'Light Shining in Buckinghamshire' review or 'Who's in control of the mains?'
Light Shining in Buckinghamshire, Caryl Churchill
National Theatre, 28th April 2015
Listen, this isn’t going to be
everyone’s idea of a good night out. I can think of a few people – particularly
my theatre-loathing twin brother – who I wouldn’t urge to go see ‘Light Shining
in Buckinghamshire.’ It’s pretty hard work, packed with endless characters, obscure
historical references, knotty dialogue and stark little poetical vignettes.
There will be moments when you feel out of your depth. But it’s absolutely
worth riding the wave of Caryl Chuchill’s extraordinary text, which ripples
with crucial ideas about democracy, the rights of the individual and the way in
which we, in a society no longer governed by god or monarchy, decide to treat
our fellow man.
It’s the middle of the 17th
Century and King Charles is locked away in Hampton Court whilst Cromwell, along
with his New Model Army, is trying to establish just how his Parliament might
work and who or what it should stand for. The central piece in Churchill’s play
is an electric depiction of the Putney Debates, in which Cromwell and his followers – as well as the dissenting Levellers who called for further rights
for the common man and not just the minted gentry – argued their corners at the
General Council. Meanwhile, further factions are forming, made up of people who
once fought against the King, but have seen precious little of the battle-spoils.

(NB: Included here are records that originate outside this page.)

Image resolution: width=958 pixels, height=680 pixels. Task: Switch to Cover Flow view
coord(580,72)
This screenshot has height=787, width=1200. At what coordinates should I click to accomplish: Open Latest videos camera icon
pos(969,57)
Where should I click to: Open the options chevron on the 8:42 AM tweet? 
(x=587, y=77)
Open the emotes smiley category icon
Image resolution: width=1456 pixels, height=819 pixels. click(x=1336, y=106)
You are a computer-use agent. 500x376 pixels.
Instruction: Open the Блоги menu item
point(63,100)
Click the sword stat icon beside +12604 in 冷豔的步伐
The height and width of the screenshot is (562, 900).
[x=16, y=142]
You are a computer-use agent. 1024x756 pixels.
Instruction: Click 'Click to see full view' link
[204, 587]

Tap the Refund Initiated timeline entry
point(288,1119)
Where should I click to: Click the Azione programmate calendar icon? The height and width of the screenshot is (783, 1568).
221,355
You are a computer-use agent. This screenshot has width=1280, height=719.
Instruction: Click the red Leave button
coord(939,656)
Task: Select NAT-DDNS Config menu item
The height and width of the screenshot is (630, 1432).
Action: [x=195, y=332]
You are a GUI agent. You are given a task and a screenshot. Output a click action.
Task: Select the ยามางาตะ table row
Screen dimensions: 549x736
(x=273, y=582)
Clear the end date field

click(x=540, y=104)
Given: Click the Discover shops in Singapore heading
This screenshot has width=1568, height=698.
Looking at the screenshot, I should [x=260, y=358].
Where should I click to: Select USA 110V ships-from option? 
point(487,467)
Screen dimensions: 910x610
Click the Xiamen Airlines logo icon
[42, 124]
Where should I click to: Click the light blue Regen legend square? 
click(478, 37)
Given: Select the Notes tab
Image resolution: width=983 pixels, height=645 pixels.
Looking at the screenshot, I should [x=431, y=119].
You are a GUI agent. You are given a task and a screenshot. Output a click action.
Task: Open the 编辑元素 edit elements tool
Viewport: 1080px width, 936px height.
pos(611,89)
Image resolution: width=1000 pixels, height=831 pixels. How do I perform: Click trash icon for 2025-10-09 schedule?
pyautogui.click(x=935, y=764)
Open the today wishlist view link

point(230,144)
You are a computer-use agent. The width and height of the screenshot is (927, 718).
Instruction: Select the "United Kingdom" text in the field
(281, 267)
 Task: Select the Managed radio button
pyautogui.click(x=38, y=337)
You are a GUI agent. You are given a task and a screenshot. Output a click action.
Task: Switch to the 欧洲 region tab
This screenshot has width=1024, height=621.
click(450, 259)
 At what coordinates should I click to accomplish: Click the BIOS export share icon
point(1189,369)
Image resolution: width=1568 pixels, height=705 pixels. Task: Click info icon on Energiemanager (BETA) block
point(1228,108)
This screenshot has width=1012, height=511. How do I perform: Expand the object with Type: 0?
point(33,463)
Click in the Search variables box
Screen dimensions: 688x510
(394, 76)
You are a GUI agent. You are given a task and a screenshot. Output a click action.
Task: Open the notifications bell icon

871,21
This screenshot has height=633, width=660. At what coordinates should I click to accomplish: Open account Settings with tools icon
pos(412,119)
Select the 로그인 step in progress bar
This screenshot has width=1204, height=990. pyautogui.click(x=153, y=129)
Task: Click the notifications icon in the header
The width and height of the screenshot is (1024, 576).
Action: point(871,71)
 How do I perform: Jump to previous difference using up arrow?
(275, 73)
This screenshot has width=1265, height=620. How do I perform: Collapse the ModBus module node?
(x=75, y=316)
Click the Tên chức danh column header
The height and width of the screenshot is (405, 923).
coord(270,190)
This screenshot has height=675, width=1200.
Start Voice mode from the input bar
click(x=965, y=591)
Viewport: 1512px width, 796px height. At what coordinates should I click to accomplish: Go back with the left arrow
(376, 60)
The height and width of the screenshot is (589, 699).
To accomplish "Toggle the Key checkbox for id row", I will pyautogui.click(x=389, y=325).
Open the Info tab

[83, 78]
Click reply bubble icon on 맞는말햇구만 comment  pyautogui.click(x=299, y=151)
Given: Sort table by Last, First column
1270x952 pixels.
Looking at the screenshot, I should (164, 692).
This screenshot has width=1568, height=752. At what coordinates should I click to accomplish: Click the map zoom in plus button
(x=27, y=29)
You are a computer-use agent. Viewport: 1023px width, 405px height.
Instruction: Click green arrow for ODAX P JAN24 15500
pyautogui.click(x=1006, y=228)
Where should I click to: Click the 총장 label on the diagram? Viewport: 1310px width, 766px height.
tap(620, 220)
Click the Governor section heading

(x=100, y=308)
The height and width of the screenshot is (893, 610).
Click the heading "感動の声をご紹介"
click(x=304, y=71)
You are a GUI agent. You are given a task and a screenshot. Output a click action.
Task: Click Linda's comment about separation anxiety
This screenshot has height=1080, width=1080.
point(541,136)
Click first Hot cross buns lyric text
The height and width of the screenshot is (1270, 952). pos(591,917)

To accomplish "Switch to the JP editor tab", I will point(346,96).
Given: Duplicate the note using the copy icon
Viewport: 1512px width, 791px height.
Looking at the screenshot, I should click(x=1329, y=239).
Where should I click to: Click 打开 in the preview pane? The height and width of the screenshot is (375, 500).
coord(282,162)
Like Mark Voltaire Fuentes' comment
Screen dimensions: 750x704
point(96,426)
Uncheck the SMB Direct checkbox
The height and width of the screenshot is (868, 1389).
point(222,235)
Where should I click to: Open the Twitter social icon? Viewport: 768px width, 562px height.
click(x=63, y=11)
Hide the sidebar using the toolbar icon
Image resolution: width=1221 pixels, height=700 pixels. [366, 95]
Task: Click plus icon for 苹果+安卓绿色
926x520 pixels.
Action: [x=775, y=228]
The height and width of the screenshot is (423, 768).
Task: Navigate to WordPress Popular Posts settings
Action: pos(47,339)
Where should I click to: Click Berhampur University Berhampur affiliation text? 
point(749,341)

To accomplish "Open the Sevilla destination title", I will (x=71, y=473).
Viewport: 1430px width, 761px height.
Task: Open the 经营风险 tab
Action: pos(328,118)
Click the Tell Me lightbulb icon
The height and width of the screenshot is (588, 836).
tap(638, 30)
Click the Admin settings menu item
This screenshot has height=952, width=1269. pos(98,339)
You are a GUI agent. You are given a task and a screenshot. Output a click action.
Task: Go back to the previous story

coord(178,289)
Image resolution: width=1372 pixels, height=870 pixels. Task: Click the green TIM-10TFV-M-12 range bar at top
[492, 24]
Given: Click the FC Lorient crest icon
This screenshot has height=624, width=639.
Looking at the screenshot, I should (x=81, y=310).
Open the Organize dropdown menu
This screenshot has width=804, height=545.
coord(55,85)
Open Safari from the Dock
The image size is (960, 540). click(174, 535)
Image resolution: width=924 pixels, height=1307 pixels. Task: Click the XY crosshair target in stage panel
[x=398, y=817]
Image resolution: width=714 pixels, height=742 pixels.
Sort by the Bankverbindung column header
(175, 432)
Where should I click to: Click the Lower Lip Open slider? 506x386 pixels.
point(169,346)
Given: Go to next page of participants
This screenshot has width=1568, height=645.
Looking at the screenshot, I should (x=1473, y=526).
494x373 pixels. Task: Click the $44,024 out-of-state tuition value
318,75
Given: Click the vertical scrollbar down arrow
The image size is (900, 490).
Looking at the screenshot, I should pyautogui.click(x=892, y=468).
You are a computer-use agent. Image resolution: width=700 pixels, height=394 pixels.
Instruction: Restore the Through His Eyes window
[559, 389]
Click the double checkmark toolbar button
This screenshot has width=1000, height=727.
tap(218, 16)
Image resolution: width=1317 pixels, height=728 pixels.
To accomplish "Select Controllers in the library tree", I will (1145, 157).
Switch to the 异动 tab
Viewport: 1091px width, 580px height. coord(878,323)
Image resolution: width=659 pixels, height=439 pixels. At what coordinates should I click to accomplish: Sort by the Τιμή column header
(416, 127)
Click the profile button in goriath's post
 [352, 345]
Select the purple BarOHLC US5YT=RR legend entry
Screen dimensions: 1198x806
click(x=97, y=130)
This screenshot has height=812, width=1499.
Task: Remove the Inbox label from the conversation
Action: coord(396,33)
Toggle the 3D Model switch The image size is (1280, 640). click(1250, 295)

The Ranters are, well, ranting about the godliness that we have in us all and
the Diggers – well, they’re digging.
That’s a shed load of
characters and allegiances to keep in mind and this is Caryl Churchill, so the
context isn’t handed to us on a plate. Think of this play (first written in 1976)
as a series of bright shafts of light – blinding at first, but thrilling and
illuminating in the end.
Director Lyndsey Turner and designer
Es Devlin have done a brilliant job of providing a strong framework for the
show, without limiting the spontaneity that fizzes in Churchill’s script. The
Lyttelton stage has been taken over by an enormous table, on which sits a
sumptuous spread. When the lights are right (and this is some brilliantly
nuanced work from lighting designer Bruno Poet) the table looks a little like a
battle field and the food, like clusters of armies. Above the table is a huge
mirror and occasionally glaring lights; something bigger is looking on from
above. And around the table sit the gentry and priests and all-round lucky
bastards of the 17th century, delicately picking at their food. Much
of the first half, in which we meet the dispossessed and disillusioned
soldiers, farmers, loony preachers and vagrants, is accompanied by the gentle
tinkle of clattering cutlery.
As the production progresses
and the parallels with our own time grow stronger and stronger (who, today, is
our parliament really fighting to protect?), the set and costumes shift. Lots
of the characters start wearing modern dress. In the second half, after the
Putney Debates have passed and the Levellers have been crushed, that giant
table – which serves the rich and covers up god knows what – is gradually torn
to pieces. Underneath the planks of wood lie fields of soil. This is England.
The Putney Debates are the
backbone of this play, although the human stories create the meat around it.
Churchill uses the exact transcript of this seminal political debate, and there’s
something quite spooky and moving about hearing the exact words repeated once
more. Cromwell and his cronies argue for limited constitutional rights, with
power given to those with property and an invested interest in the land. The
Levellers argue for something more fundamental – the right for every man to have
a say in the running of their country. It’s dizzying, shameful and painful to
listen to these debates and to imagine a time when these conversations actually
bloody meant something.
Swirling around this blazing debate
are other little plot-threads, often abstract and increasingly powerful.
Churchill has this way of constructing an elaborate intellectual web – and then
piercing right through it with just one exquisitely crafted human moment. What’s
so brilliant about Churchill is that she’s is always willing to shake her play
up and abandon all the high talking for some exquisitely painful low blows. One
scene in particular will stay with me for some time. A butcher walks across a
now empty stage and cries out that he has meat for sale! Everyone chuckles.
There’s some gentle banter between the butcher and the well-heeled crowd but
all that light talk quickly cracks and ruptures. The butcher gets angrier and
louder, until he is eventually screaming at us all: ‘If [the meat] goes into
you, it’s stinking death!’ Stinking death, that is. Now go home and have
another think about whom and what you’re voting for.